Mais ce difficile équilibre est un jour remis en cause par l’arrivée de Carise, une éducatrice spécialement missionnée par l’administration pénitentiaire pour imposer des méthodes radicales de rééducation, techniques 3.0 qui ne font, pour la psychologue, qu’amplifier les déviances de ceux qu’elle entend réinsérer.
Face à Carise, Hermiane tente de défendre son honneur et la dignité de ses patients pour ne pas se trahir. C’est pourtant dans la trahison à ce qu’ils pensaient être que chacun des personnages trouvera la possibilité de fuir ce huis-clos infernal.
# L’avis de Lettres it be
Se trahir, publié chez Le Passage (un merci en passant) est le troisième livre de Camille Espedite, après Palabres co-écrit avec Bérengère Cournut et publié en 2011, et Les aliénés publié en 2015 chez Christophe Lucquin éditeur. L’occasion de retrouver un style sur le fil du rasoir, une plume taillée à la serpe et affûtée comme jaja, et qui revient montrer toute sa justesse dans l’ombre. Et franchement, belle claque bien autoritaire derrière la nuque offerte par ce livre aux quelques 128 pages.
Ce roman est définitivement dual. Deux frères enfermés ensemble, deux psychologues confrontées ensemble, deux mondes qui tentent de se pénétrer, deux sociétés qui peinent à fusionner. Camille Espedite fait le pari de la dualité pour poser les fondations de son dernier roman. Chaque personnage est un petit monde en ébullition qui retient l’attention du lecteur, une voix qui résonne dans notre cathédrale interne. Vallad, Domingo, Hermiane, Carise … Des prénoms méconnus, autant de nouvelles planètes dans un système solaire parfaitement aligné et qui né sous la plume d’Espedite. Bien que l’histoire soit finalement simple avec cette immersion derrière les barreaux et cette critique acerbe de la psychologisation des « déviants », Camille Espedite transforme toute cette matière brute pour en livrer un résultat saisissant.

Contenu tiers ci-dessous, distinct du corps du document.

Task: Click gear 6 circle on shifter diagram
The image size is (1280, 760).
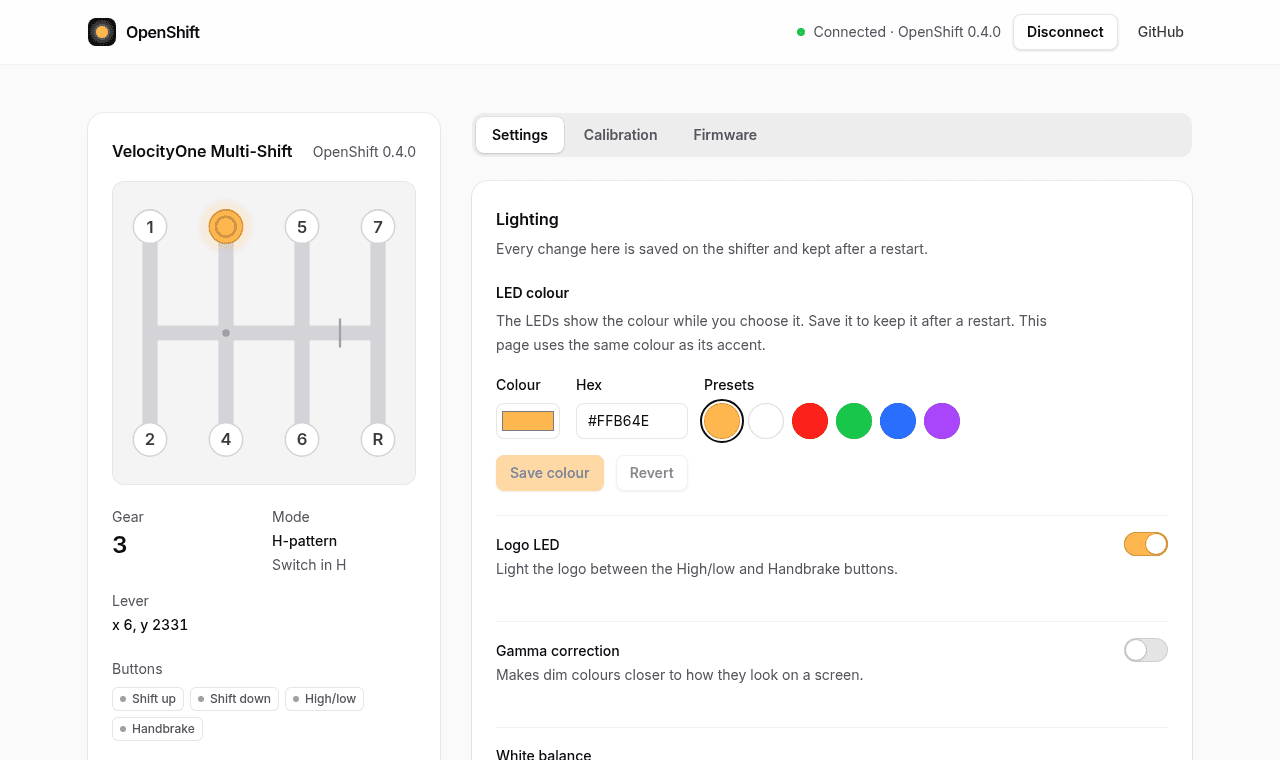Action: tap(302, 439)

Et puis l’écriture, il faut en dire un mot. C’est des vagues de lave qui prennent doucement possession des pages de ce livre, c’est des charbons ardents qui consument petit à petit ce qui restait d’imagination en chaque parcelle d’esprit du lecteur. L’écriture de Camille Espedite est rythmée, elle sonne juste même quand tout va faux.
Morceaux choisis :
« Il a la consistance d'une poignée de pétales chahutés par le vent, fragile filet de semoule desséchée avant qu'elle ne soit saisie par l'eau bouillonnante. »
« Son sexe, énorme, est le totem de ces orgies commercialisées. Il se voit en obélisque de la place de la Concorde, en diamant pur léchant les microsillons d'un vinyle de gangsta rap, il est le roi du beat, DJ select d'une porn-party d'un club d'anti-hipsters désoeuvrés. »
« Mais voilà les tympans du délinquant se sont fermés à la manière des branchies d'un poisson mort. Il garde la bouche ouverte comme si on venait de lui retirer un hameçon au fond de la gorge et qu'il continuait de pérorer dans des hoquets inintelligibles. Il me regarde avec des yeux de noyé, je suis à la surface, lui, gît au fond de l'eau. »
Vous l’aurez compris, c’est brillant, ça tape juste, ça enivre de bout en bout. Un troisième roman qui est celui de la confirmation pour Camille Espedite, un auteur à suivre. Définitivement.